Coiling reduces the ability to dissipate heat and as heat increases so does resistance further adding to increased heat which is why in some cases the insulation can be compromised. The electrical code deals with safe heat dissipation by reducing the allowable ampacity for cords when in close proximity for a distance of 600mm (23”) or more which occurs when coiled. The #10 STW cord with 2 current carrying conductors is rated for 30A max load. Electrical Code rules for cords reduce the max current to allow for safe heat dissipation as follows: 2-3 coils = 80% or 24A max load; 4-12 coils = 70% or 21A max load; 13-21 coils = 60% or 18A max load; 22+ coils = 50% or 15A max load.

So you can see that there are actual reasons not to coil an extension cord and especially longer ones with smaller cable size carrying close to their max load.

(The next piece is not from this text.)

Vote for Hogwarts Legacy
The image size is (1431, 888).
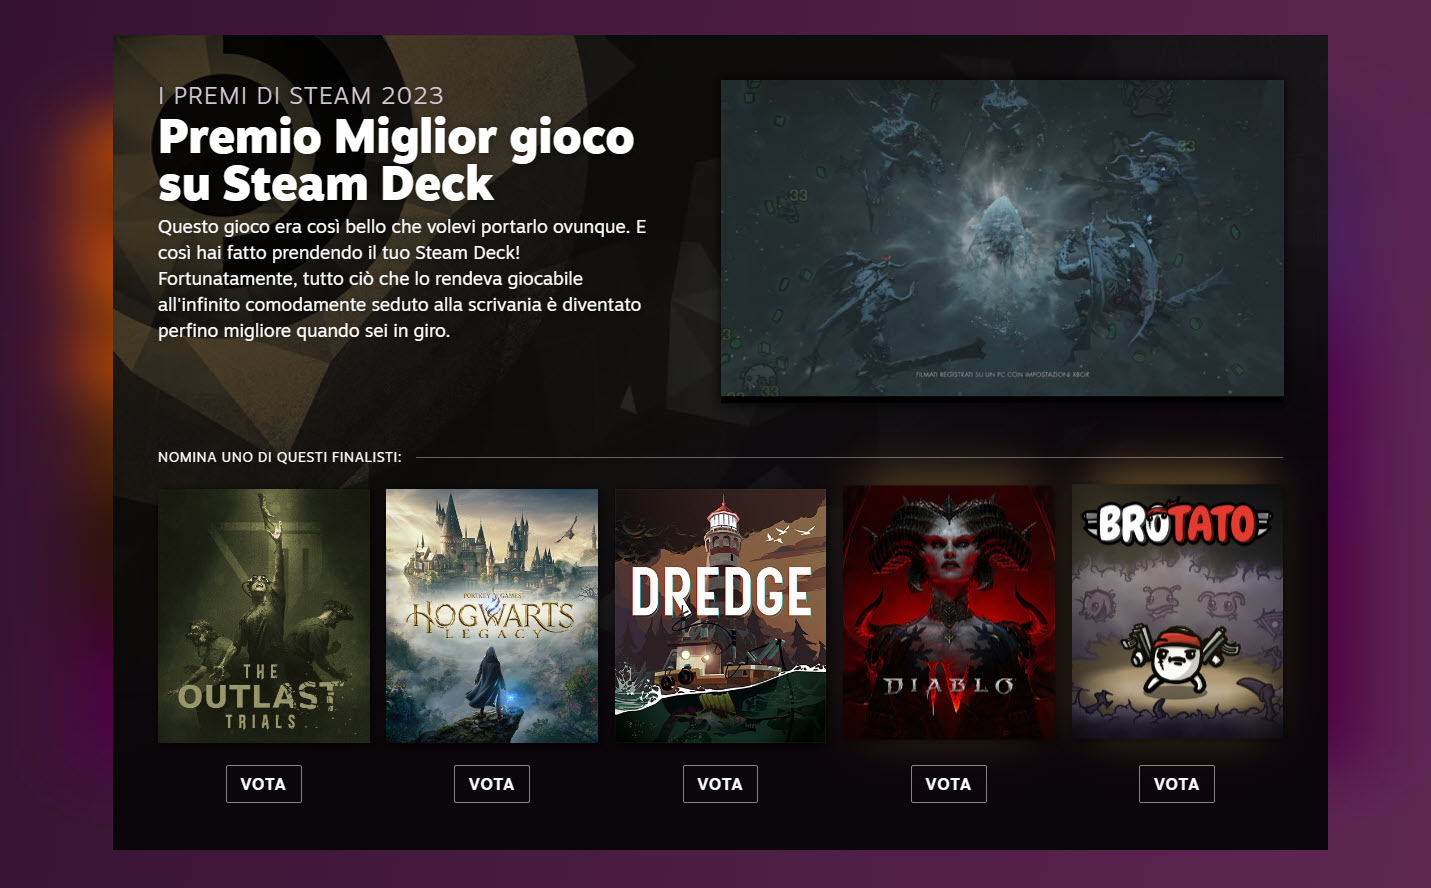(x=491, y=784)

The percentages for reducing max current apply to all rated cord ampacities.

The myth part is around induction. In a 2 wire AC cct no induction occurs because the voltage and current curves in the two conductors are exactly opposite at any given time and effectively cancels to zero. Induction, eddy currents, sheath currents etc. are a problem with single conductor AC cables and there are different precautions and install methods to correct for it.
What NEC article are you referencing? And neutral is not a "current carrying conductor" according to the NEC. It is the "grounded conductor" and the green wire is the "grounding conductor". There is only a single "current carrying conductor" in a 30A shore cord.

A lot of times folks look something up on Google regarding the NEC. However, they don't pay attention to the definitions of conductor types or what the that particular article is discussing. I've seen folks quote NEC articles regarding the wiring of hospital generator feeds like they apply to RVs. Or current derating for multiple conductors of a 3-phase system in metallic conduit like it applies to a RV shore cord. Just wondering what article of the NEC requires derating of coiled shore cords. I'm fairly familiar with the NEC but I might have missed something.

You'd think the folks who manufacture cord reels and get them tested by UL would understand the coiled cord derating requirement of the NEC.


And I think I'm done with flogging this deceased equine. If folks want to worry about a coiled shore cord setting their rig on fire that's fine with me. But it won't.